DATA SECTION section start
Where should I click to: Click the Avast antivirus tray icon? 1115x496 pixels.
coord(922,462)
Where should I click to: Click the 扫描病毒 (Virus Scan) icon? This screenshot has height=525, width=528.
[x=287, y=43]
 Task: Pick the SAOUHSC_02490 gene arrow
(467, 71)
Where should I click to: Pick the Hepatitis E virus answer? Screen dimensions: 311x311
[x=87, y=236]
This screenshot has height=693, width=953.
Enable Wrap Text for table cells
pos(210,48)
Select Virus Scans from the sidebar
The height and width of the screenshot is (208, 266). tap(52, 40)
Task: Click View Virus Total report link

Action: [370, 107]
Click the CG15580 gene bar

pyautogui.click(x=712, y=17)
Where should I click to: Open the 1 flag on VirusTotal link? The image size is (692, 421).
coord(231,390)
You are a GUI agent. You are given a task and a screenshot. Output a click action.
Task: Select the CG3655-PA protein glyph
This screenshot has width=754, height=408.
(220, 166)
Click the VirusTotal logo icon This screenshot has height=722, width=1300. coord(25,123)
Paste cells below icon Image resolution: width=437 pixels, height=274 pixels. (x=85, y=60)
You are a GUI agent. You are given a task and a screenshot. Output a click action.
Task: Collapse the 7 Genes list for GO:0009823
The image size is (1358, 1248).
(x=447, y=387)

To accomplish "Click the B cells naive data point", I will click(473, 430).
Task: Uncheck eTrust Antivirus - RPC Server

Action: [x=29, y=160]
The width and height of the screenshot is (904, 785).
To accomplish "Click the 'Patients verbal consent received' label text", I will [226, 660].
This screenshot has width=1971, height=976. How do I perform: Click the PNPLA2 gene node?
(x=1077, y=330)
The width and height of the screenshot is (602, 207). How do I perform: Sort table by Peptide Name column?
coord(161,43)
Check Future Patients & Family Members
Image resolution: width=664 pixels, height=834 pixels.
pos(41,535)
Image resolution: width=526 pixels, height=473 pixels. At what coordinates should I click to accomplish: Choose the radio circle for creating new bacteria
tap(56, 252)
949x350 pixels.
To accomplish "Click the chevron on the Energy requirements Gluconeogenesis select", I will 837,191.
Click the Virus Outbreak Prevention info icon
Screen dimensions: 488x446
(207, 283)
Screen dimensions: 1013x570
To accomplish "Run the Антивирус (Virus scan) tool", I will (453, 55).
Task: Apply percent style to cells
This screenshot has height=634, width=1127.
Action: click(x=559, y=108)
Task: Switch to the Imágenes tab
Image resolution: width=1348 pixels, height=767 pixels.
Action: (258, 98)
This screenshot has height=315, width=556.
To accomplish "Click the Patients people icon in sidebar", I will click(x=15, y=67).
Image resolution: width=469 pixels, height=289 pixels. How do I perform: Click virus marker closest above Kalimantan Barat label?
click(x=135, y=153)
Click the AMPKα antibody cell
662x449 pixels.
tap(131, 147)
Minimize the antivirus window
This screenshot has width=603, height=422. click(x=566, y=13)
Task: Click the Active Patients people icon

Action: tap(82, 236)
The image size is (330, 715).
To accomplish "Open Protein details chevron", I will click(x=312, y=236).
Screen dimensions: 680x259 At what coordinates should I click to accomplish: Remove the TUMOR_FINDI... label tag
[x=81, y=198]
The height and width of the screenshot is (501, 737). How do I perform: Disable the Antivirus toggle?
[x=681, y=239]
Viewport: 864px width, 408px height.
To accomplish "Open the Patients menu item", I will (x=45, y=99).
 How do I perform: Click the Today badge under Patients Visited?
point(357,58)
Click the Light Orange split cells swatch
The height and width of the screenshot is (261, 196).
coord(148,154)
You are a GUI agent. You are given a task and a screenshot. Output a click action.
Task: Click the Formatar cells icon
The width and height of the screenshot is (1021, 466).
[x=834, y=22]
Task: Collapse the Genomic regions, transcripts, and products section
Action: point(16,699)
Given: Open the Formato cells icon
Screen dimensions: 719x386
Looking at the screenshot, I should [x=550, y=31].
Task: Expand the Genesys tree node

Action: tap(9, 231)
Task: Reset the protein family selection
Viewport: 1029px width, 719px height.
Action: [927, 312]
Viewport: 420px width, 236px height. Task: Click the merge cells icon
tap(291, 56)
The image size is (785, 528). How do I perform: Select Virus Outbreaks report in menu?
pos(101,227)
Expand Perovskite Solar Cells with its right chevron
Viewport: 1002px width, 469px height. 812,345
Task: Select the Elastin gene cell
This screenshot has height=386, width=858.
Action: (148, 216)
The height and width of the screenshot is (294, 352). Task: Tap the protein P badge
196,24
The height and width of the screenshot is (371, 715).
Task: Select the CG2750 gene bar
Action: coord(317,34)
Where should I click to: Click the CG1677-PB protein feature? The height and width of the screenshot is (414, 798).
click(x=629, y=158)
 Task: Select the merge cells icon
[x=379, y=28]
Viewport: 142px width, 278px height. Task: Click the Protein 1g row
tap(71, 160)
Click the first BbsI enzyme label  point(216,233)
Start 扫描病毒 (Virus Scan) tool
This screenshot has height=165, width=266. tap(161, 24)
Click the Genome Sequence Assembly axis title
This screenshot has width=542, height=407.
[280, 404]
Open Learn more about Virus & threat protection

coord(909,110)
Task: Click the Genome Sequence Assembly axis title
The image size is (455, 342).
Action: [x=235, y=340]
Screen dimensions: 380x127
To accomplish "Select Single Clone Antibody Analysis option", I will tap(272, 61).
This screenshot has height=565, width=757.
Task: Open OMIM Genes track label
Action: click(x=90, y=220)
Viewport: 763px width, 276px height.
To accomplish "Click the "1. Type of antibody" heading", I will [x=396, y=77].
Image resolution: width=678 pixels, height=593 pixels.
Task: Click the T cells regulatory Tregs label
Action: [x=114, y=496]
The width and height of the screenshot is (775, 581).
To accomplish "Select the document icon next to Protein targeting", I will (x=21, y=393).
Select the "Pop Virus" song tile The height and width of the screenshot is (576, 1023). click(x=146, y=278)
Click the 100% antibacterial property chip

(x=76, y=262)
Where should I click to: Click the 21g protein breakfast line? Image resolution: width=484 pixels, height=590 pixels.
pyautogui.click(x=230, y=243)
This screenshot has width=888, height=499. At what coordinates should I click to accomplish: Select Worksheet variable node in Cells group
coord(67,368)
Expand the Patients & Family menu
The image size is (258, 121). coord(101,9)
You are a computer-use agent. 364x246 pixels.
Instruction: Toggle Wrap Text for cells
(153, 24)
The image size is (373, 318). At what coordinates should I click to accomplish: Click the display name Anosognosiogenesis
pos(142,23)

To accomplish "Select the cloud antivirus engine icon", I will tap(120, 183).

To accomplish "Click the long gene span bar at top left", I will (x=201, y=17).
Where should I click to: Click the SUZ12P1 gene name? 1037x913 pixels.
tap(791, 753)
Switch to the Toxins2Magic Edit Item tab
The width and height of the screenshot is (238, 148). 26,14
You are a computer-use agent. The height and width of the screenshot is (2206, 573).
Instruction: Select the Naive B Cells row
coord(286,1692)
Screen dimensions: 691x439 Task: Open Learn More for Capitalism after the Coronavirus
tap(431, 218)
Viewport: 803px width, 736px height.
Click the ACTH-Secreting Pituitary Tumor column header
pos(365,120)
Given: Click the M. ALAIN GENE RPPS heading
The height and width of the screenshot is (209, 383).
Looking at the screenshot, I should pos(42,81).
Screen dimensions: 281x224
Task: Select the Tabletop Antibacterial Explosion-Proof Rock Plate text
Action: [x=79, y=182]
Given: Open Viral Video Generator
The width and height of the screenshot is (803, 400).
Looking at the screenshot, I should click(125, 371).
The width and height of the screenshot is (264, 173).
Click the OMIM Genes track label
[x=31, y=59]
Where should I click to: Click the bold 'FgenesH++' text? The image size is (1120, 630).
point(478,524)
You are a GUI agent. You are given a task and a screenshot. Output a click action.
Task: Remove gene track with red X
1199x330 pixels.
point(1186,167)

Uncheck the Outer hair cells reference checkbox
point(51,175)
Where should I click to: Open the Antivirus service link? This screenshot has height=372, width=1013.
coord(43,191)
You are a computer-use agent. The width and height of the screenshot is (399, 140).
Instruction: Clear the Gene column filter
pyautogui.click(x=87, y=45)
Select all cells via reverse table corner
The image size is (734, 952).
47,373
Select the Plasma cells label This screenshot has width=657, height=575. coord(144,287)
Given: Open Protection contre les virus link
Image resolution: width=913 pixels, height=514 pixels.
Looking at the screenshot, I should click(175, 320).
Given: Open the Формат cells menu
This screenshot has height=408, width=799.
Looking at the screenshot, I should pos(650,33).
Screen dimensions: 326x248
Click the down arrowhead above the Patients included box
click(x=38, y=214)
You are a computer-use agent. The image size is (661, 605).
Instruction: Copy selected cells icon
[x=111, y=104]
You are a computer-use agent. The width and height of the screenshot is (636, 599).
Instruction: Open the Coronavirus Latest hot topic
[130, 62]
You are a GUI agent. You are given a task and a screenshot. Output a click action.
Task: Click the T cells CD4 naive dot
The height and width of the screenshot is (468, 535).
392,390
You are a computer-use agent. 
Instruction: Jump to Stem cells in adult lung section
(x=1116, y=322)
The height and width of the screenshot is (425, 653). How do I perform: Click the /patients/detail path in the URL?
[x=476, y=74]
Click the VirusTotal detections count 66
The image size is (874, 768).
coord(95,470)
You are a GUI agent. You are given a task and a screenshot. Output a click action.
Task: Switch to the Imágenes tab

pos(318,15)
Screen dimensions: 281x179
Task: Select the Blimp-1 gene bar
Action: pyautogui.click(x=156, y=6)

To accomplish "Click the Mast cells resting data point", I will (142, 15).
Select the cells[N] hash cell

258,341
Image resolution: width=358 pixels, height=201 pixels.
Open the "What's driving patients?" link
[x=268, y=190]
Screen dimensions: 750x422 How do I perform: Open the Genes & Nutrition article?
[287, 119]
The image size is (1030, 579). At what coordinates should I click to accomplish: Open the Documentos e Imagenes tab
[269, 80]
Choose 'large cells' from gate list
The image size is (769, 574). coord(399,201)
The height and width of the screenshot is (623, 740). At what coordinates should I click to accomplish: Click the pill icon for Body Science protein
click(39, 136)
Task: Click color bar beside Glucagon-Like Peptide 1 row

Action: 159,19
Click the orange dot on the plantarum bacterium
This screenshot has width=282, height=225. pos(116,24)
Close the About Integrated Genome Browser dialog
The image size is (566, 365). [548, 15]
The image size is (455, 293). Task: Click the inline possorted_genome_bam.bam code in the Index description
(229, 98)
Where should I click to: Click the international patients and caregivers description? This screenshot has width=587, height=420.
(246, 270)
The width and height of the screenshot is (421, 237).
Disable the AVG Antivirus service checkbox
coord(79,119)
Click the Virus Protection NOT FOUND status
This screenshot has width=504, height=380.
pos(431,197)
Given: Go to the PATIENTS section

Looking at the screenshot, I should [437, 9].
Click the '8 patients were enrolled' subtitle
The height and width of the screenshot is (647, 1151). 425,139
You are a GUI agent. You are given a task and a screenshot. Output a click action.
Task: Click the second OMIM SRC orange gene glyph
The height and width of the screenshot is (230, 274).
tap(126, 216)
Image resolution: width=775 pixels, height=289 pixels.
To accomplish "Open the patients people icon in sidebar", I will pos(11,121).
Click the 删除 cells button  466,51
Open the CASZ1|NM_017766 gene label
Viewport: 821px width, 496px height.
DATA SECTION section end
* [EXERCISE DESCRIPTION]:
Lines of the data that include the string "axis" are to be counted; report the total by itself.

* [SOLVED PROBLEM]:
2